Fiscalização Sanitária em Debate na Associação Nacional de Restaurantes
Por Ana Claudia Machado
Uniformizar fiscalização: nutricionista Rosana Lobo, do Grupo de Trabalho Técnico da ANR (ao centro), propõe alinhamento das diversas vigilâncias sanitárias durante painel de discussão
No início de agosto, a Associação Nacional de Restaurantes realizou na capital paulista a segunda edição do Encontro Nacional de Vigilâncias Sanitárias (2º Encovisas). Por meio de painéis de debate, o evento apresentou as dificuldades enfrentadas pelos restaurantes e demais estabelecimentos do segmento de food service em cumprir simultaneamente as exigências de segurança alimentar vigentes em legislações distintas: federal, estaduais e municipais.

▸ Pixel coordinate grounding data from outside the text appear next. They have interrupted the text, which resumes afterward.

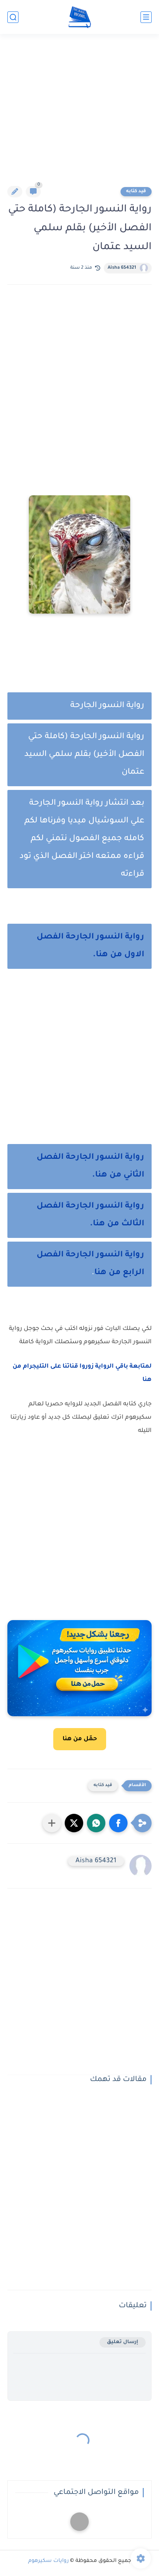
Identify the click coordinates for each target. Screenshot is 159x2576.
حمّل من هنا (79, 1739)
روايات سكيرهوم (48, 2561)
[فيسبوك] (79, 2521)
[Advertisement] (79, 114)
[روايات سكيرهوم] (79, 17)
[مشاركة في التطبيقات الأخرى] (52, 1823)
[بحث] (12, 17)
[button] (118, 1823)
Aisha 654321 (122, 268)
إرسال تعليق (122, 2342)
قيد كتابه (136, 191)
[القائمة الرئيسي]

Apenas como exemplo, apesar da existência da Resolução RDC nº 216/2004, que trata das boas práticas em serviços de alimentação em âmbito nacional, há Estados e municípios que têm decretos e protocolos próprios de fiscalização. Apesar de todos servirem como complemento do ato normativo federal, as diferenças podem provocar conflitos no momento da adoção de medidas de controle por parte dos responsáveis técnicos de restaurantes que trabalham em rede, com diversas unidades espalhadas pelo território brasileiro.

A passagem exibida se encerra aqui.